During the last few months, some hotels have decided to temporarily shut down dining, or offer only pre-made to-go options. Now that the country is reopening, hotels are between a rock and a hard place when it comes to restarting dining efforts. You can’t afford to abandon any revenue streams, yet the last thing you need is for dining to create safety concerns or become a loss leader and a budget drain. Ultimately, the best way to drastically minimize risk while bringing hotel dining revenue back is to go digital.

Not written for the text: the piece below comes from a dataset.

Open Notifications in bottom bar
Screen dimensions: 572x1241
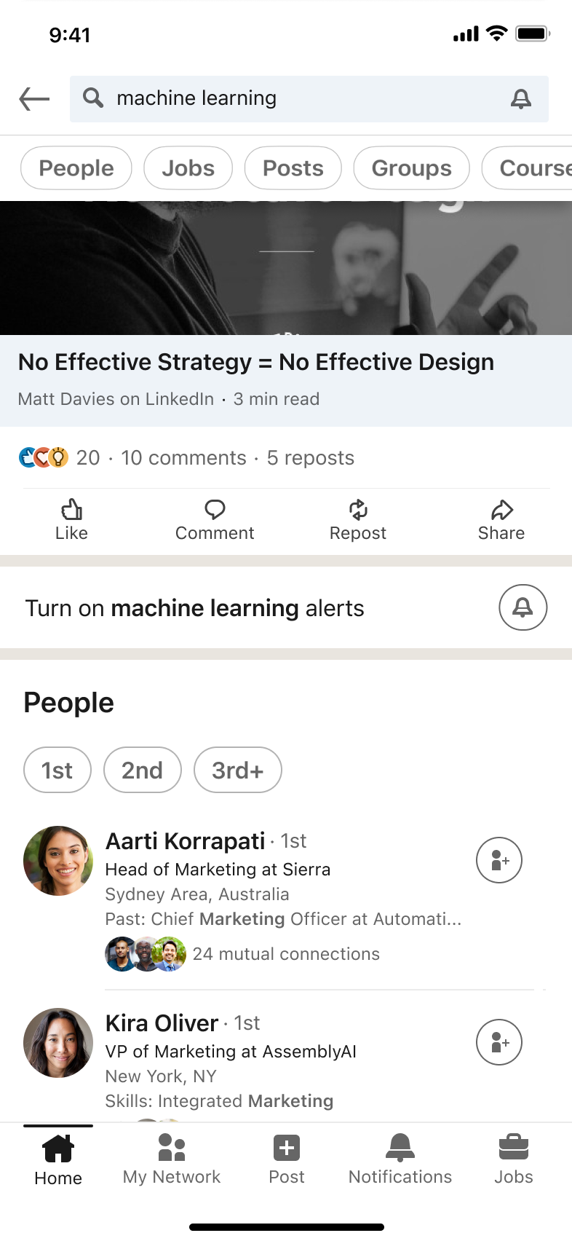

Why? Three simple reasons: you can safeguard every single step of the process, streamline it, and boost your revenue numbers. Let’s break down how:
1. Simplify ordering with digital menus and mobile ordering.
Digital ordering is both safer and more convenient for your staff and guests. Printed restaurant and in-room dining collateral is difficult to sanitize and must be cleaned after every single use. With cleaning responsibilities already increasing for all employees, no one needs another item on the to-do list.
With mobile ordering, guests can view digital menus and order directly from a mobile app or an easy-to-clean hotel tablet. Not to mention that they can place their order in a matter of seconds, note their specific dining preferences, and know the order will be immediately sent to the hotel restaurant. Meanwhile, your food and beverage department can reduce time spent taking orders, easily make changes to the menu at any time, and completely eliminate any room for errors.
2. Optimize processes with automated order processing, billing, and analytics.
On the backend, going digital automates order processing—once an order is submitted by the guest, it lands directly in the queue for your staff to fulfill. During that time, guests can track their orders through the system. Meanwhile, the system is tracking all orders for staff and provides the food and beverage department with analytics they can use to optimize the menu, supply orders, and fulfillment process.
Which items are selling the best? The worst? How long do orders take to fulfill on average? How often do guests report problems/mistakes? The answers are in the data—and a digital hotel dining system does the heavy lifting so your staff has immediate access to insights that put higher revenue, reduced waste, and faster fulfillment times in reach.
There’s one last small, but critical feature of the automated backend. When guests order digitally, their bill can be automatically added to their folio, eliminating the need to exchange cash or cards with dining staff and enabling contactless deliveries.
3. Create trust and increase orders by offering contactless food delivery.
In recent months, many businesses have been saved by making the switch to contactless service. In one consumer study, 80% of respondents said they had avoided patronizing restaurants due to food safety concerns. But 66% of that same group said that if restaurants communicated changes like improved kitchen cleanliness, updated preparation procedures, and contactless food hand-off, it would strongly increase their likelihood of ordering from them.
And that’s just restaurants. Instacart, a grocery delivery app and early adopter of contactless service, saw a record 218% increase in downloads when stay-at-home orders started for many states in March. Mastercard reported in late April that they found 79% of consumers are using contactless payments during the pandemic, citing safety and cleanliness as the key drivers.
That’s all to emphasize: contactless service is not just a good idea. It’s the new consumer standard. Through mobile ordering, you can give guests an in-app option to select contactless delivery with just a simple checkbox before they submit their order. Or, you can simply notify them that you’ve transitioned to only contactless food deliveries for the time being. Either way, they get the reassurance that you’re taking their safety and the safety of your staff seriously. And as the study mentioned above shows, that leads to more trust and more orders.